К этой идее вечного возвращения, собственно говоря, и сводилась почти вся философия и история у греков. Это круговращение и было у них настоящим и подлинным историзмом. Кроме того, Платон, хотя и не везде, но очень был склонен понимать свои вечные идеи как гипостазированные и абстрактные, лишенные всякой истории и всяких глубин человеческой личности. Даже в “Федре”, в этом, казалось бы, гимне любви, и притом идеальной любви, этот идеальный мир, куда мы должны стремиться, состоит из одних логических категорий; справедливости-в-себе, рассудительности-в-себе, энания-в-себе и прочих добродетелей (Phaedr. 247 d–e). В “Федоне” подлинная земля не та, на которой мы живем, а та, что находится в небесном эфире, содержит в себе не только абстрактные категории, но является также и отражением наших земных гор, камней, растительности, храмов, священных рощ и даже всех людей (Phaedr. 110 b– 111 с). Здесь, правда, говорится о вечном блаженном существовании, но остается весьма неясным, как же понимать это вечное блаженство, кроме как только отсутствие земных несовершенств.

Как известно, Платону свойственно пифагорейское учение о переселении душ и тел и их перевоплощении в результате общемирового круговорота. Но почему одни души падают с неба на землю и начинают терпеть все земные страдания, а другие продолжают следовать за богами в их вечном небесном путешествии по округлой орбите мира? Здесь опять вместо историзма появляется абсолютизированный круговорот вещества в природе, а вместо личных глубин – всеобщие и нерушимые законы вечного движения космоса.

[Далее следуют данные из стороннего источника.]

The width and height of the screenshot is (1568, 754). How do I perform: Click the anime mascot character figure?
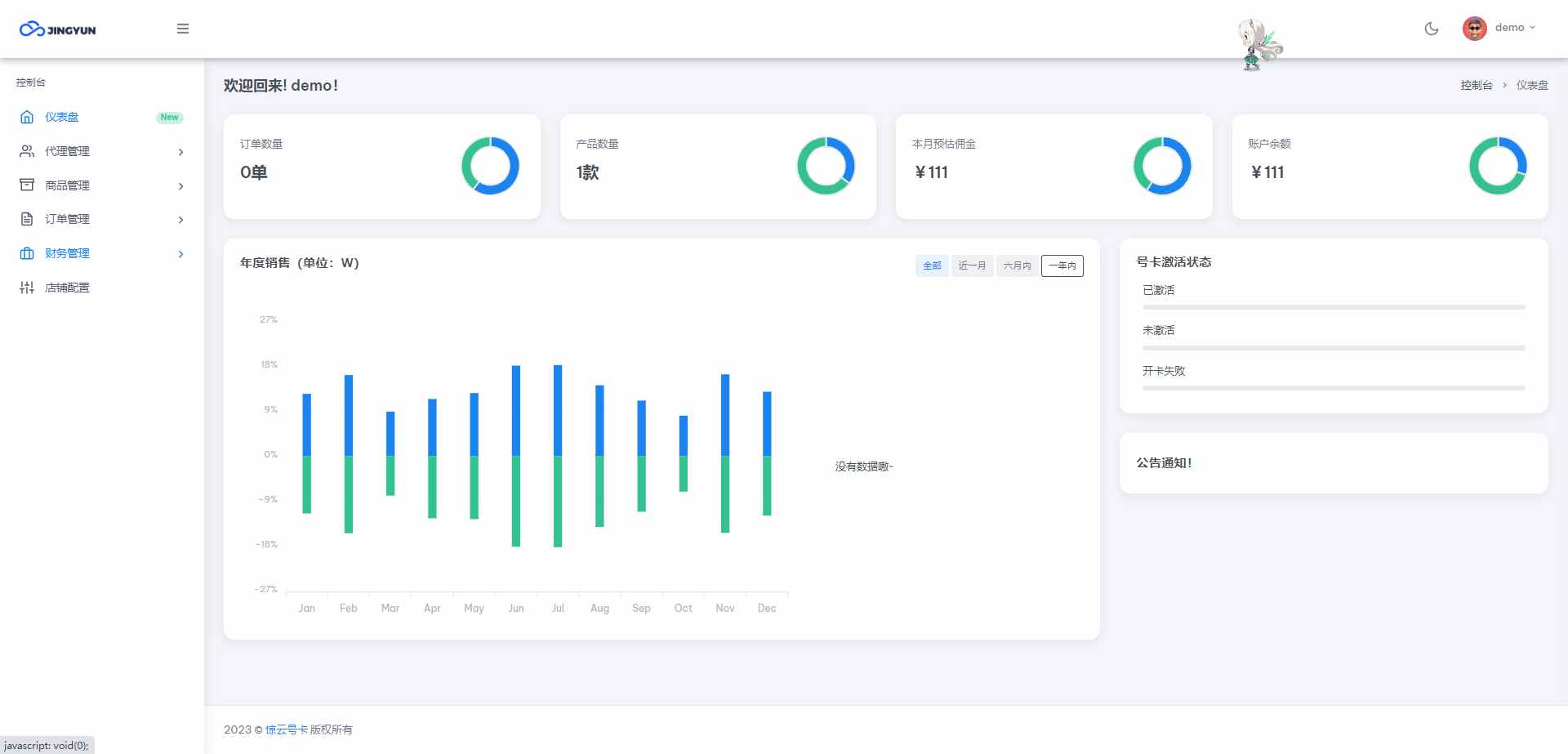(x=1258, y=45)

Впрочем, у Платона есть еще другое объяснение этого круговорота, а следовательно, и круговоротной сущности идеального мира. Но оно едва ли делает его объективный идеализм чем-то более живым и историческим. Дело в том, что если признавать в основе бытия только слепую и неразумную материю, а всю разумность понимать только субъективистски, то закономерность такого материального движения тоже должна считаться объективно чем-то слепым и неразумным. Поэтому древние, исходя из обожествления материальных основ, из жизни и природы, обязательно должны были признавать и слепую судьбу в качестве принципа всех реальных закономерностей и событий в природе и обществе. Поэтому не удивительно, что в “Федре” мудрые души следуют за богами в их небесном путешествии по орбите мира, а слабые падают вниз и терпят все земные превратности по “закону Адрастеи” (Phaedr. 248 с–е). Но эта Адрастея есть только неотвратимость судьбы. И, значит, вся реальная жизнь человеческих перевоплощений зависит от этого закона слепой и никому неведомой судьбы.

И подобное место у Платона отнюдь не единственное. Если в “Горгии” загробное возмездие рисуется без упоминания богини судьбы (Gorg. 523 а – 525 d), то все мироздание в “Государстве” и вся судьба душ определяются исключительно законами судьбы: космическое веретено находится на коленях у Необходимости; дочери Необходимости воспевали Атропос – будущее, Клото – настоящее и Лахесида – прошлое; на каждом из кругов космического веретена восседает своя Сирена, а все 8 сирен, восседающие на 8 кругах космоса, своим пением возвещают общую гармонию космоса (R. Р. Х 620 е – 621 d; 614 а – 617 d). И это не удивительно. Не зная законов природы, а только обожествляя фактическую материальную действительность со всеми ее несовершенствами, древние только и могли рассуждать фаталистически. И Платону удалось отразить в своем идеальном мире только бессодержательные числовые структуры или, на худой конец, абстрактные понятия, что, впрочем, он как истый грек тут же компенсировал изображением разных идеализированных богов и прежде всего богини судьбы.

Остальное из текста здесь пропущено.